U.S. troops in the Philippines – “Embedded Danger”?

Editorial

Embedded danger

Philippine Daily Inquirer
First Posted 00:55:00 10/02/2009

The death of two American soldiers in Sulu last Tuesday refocuses the nation’s attention on the need to revisit the Visiting Forces Agreement. The agreement has been so loosely interpreted by both the Philippine and American governments as to provide carte blanche for US forces to engage in operations never contemplated by the Senate (and the public) when it was asked to give consent for the agreement. It essentially allows the Americans to undertake military operations in tandem with members of the Armed Forces of the Philippines, under the camouflage of training activities.

The US government is fully capable of assessing the danger posed to their investments and the tens of thousands of people with US citizenship who reside in the country by the activities being undertaken by their troops. What remains to be answered is whether our own government has carefully thought-out the implications of its permissiveness.

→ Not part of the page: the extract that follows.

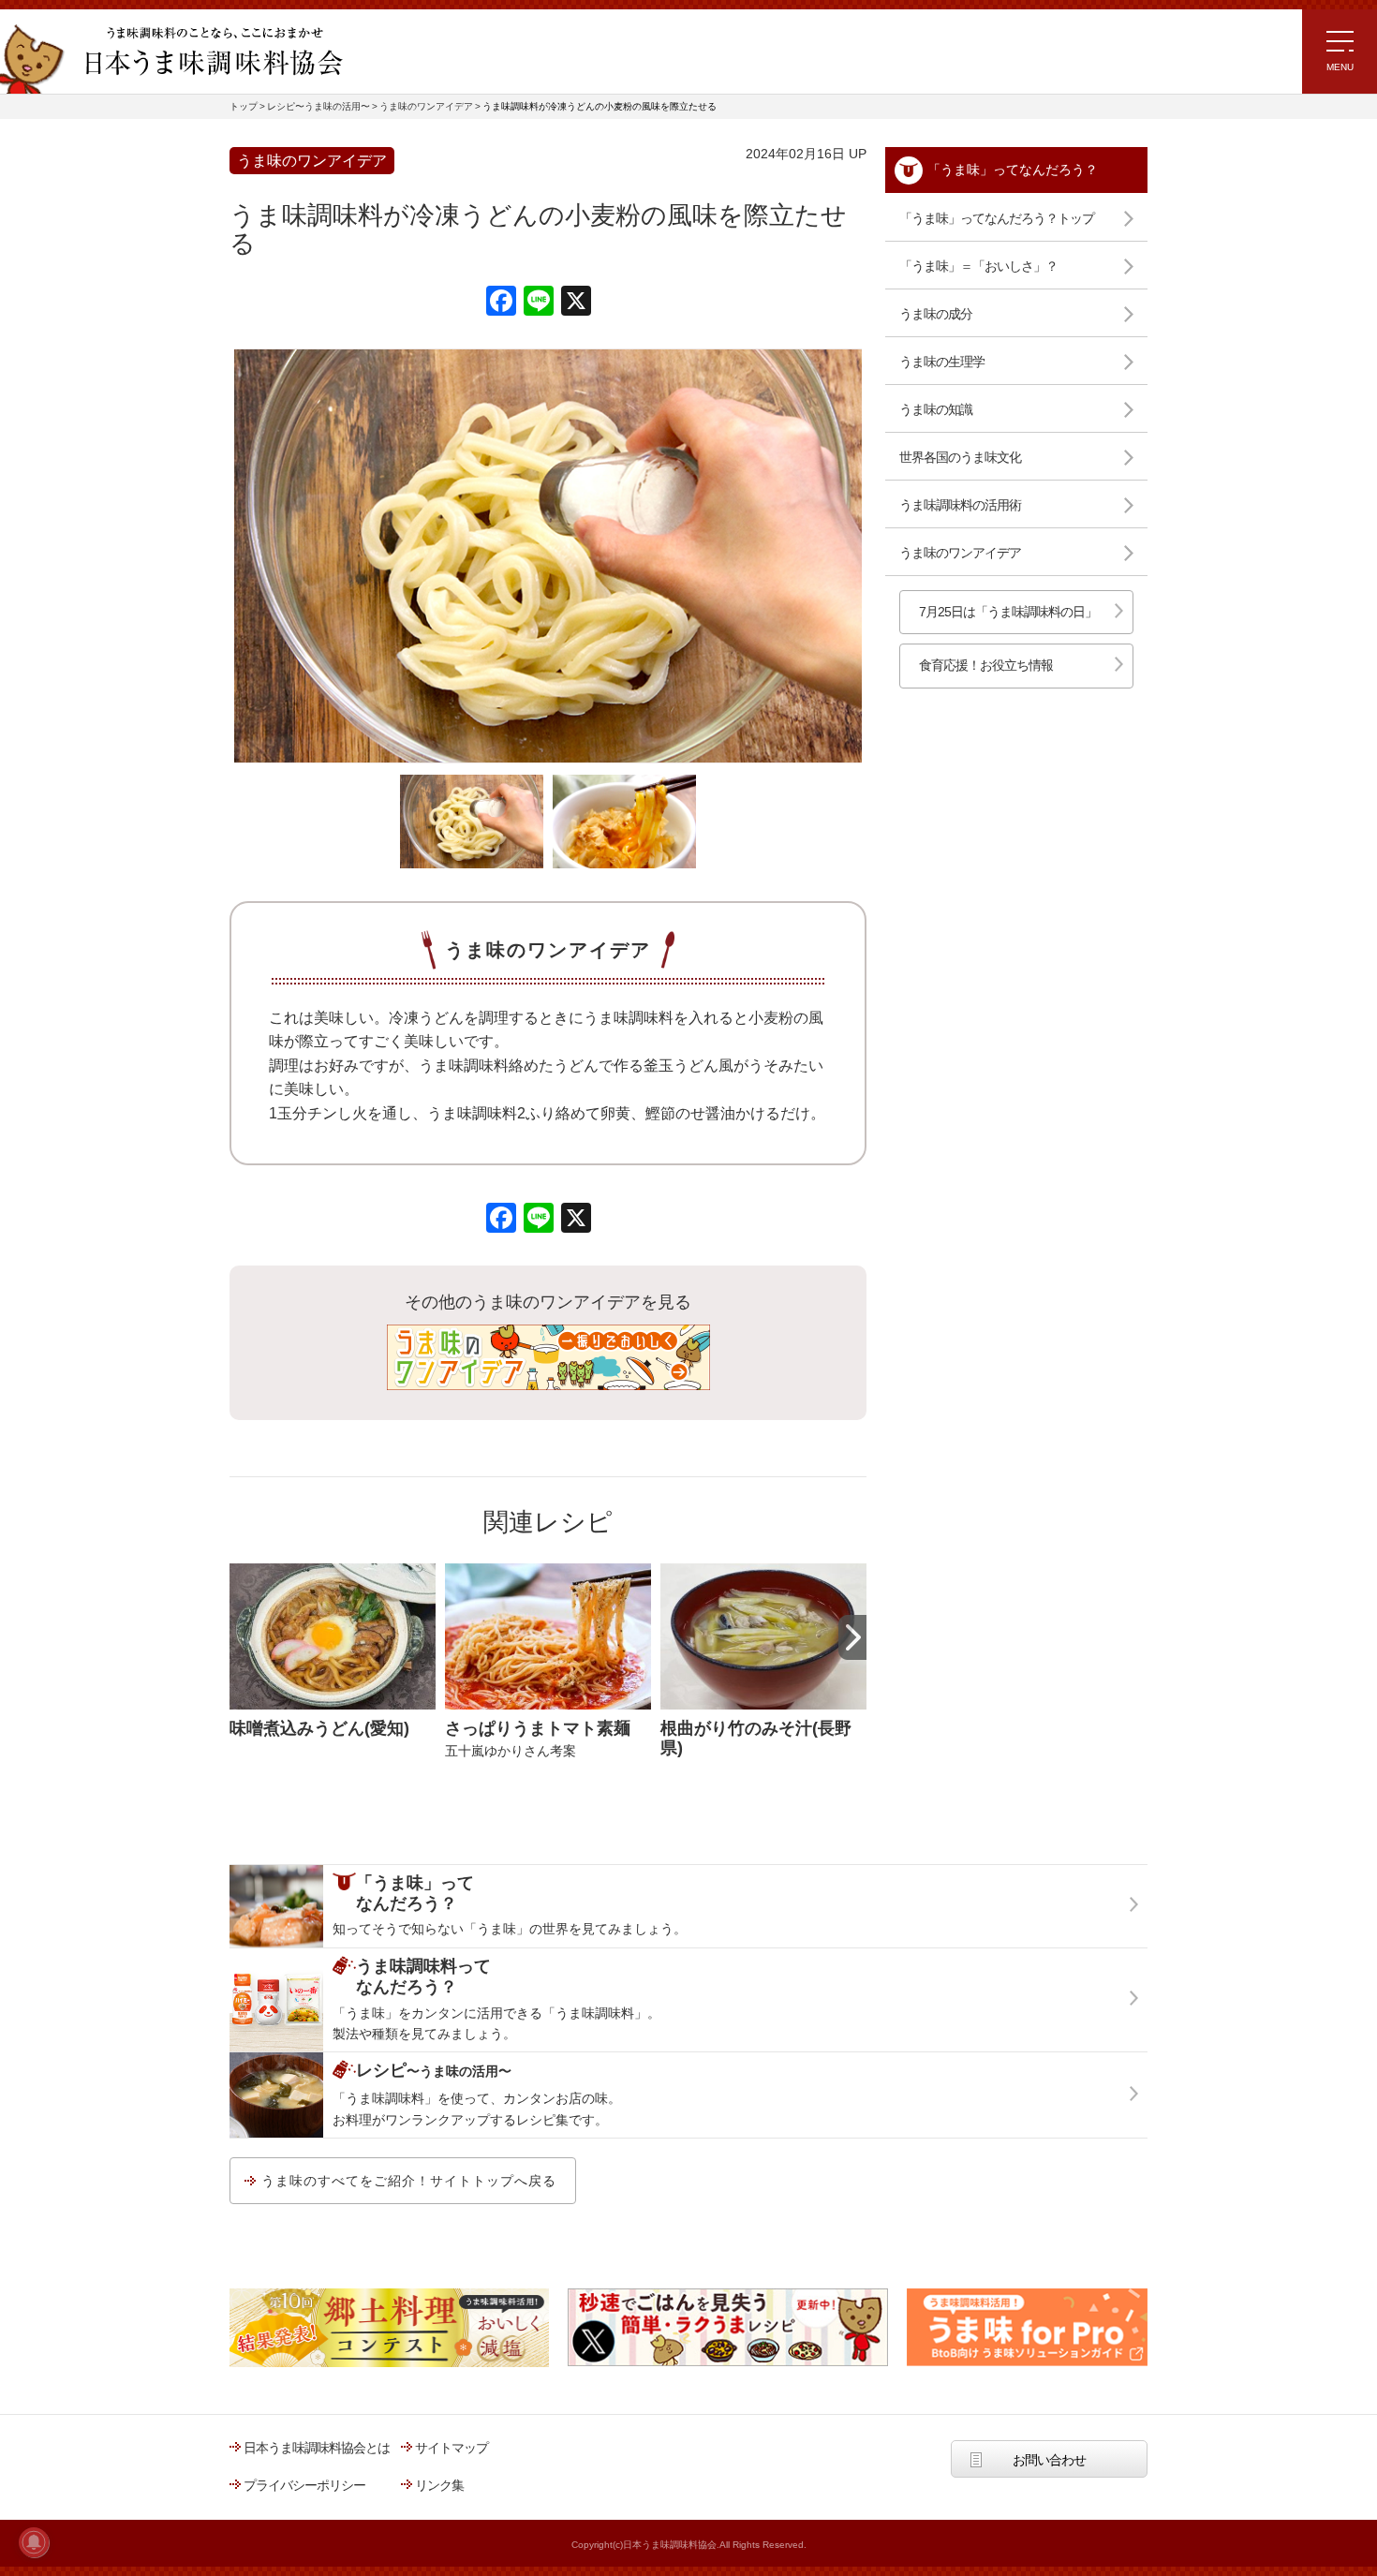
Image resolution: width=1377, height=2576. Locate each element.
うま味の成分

Our government’s policy, particularly since it embarked on tying itself to the Bush administration’s apron-strings after Sept. 11, then cut those strings in a panic in Iraq, has been to compensate the Americans by essentially giving them a free hand in Mindanao. Asean basically wants this, too, as governments in the region, such as Malaysia, Australia and Indonesia, have a low opinion of Filipino capability in securing Mindanao and terrorist networks that find refuge there. And the Philippine government wants it because it is unable to achieve either a military or political solution to the cases of conflict in Mindanao.

This quid pro quo permits the government to eke out aid from the Americans, and our officialdom’s lapses in bringing development to Muslim Mindanao in particular, where its political alliances with warlords matters more than giving our Moro brethren opportunities to improve their lives, can be compensated, at least partially, by foreign assistance.

This foreign assistance, as all assistance does, comes at a price, and the price is the abdication of much of our sovereignty and control over the security situation in Mindanao. It comes at the price of an agreement intended, officially speaking, to beef up our armed forces by giving them access to training with friendly forces. It comes at the price of a Constitution observed more in the breach by keeping a round-the-clock foreign military presence here while skirting the basic law’s actual provisions on the conditions that should apply for such a presence.

The Americans have been effective in putting a lid on things, but medals and citations have been issued since the Bush administration to servicemen and officers wounded in actual encounters with rebels and terrorists in Mindanao. American troops are not sheltered in training camps or simply directing spy drones to provide intelligence to Filipino troops. Far more than will ever be officially acknowledged, there’s a close coordination down to the patrol level between Filipino and American soldiers.

This makes the Americans a target for forces fighting our government’s troops, and it puts US troops in many combat or near-combat situations. We only have to point to the case of Americans firing their weapons when an explosion rocked the pier in Jolo some weeks ago. And now comes the death of the two American soldiers together with a Philippine Marine.

As the Americans focus on the offensive in Afghanistan, sympathetic groups will try to take the edge off the attacks on al-Qaida and the Taliban by mounting attacks on American troops and civilians everywhere else around the world. Unless our government begins by reexamining the VFA, this situation will only continue as an irritant in RP-US relations. It will bring back the specter of the Philippines becoming part of the front line in the confrontation between the terrorist organization and the West.

And considering the motivations of our government, it means the country is increasing its risks for all the wrong, because mainly mercenary, reasons.